Grundsätzlich ist Zucker aus Rüben und Rohr identisch. Aber der Transport des Rohrzuckers über den Atlantik ist nicht wünschenswert und nicht gut fürs Klima. Für unsere Branche hat Regionalität den höchsten Stellenwert.

Ist es Ihnen gelungen, nach der De-Regulierung angesichts stark sinkender Margen die hohen Lohnkosten Ihrer Branche in den Griff zu bekommen?

Es ist sicher nicht einfach. Wir führen Verhandlungen mit der Gewerkschaft NGG. Wegen der Pandemie können aktuell keine Gespräche stattfinden, daher stocken die Verhandlungen. Videokonferenzen sind für Tarifverhandlungen noch nicht möglich.

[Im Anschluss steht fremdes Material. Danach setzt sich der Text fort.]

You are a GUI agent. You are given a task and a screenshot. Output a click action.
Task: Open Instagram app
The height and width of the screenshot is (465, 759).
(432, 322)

Ein Kölner Gericht hat ihnen kürzlich Recht gegeben, als es um das Verfahren ging, ob sie an Ihre Kunden Schadenersatz wegen eines Kartells zahlen müssen. Wie beurteilen Sie die Auswirkungen?

Wir haben das Urteil zur Kenntnis genommen. Noch laufen die Verfahren. Bitte haben Sie Verständnis, dass wir zu laufenden Verfahren sagen können.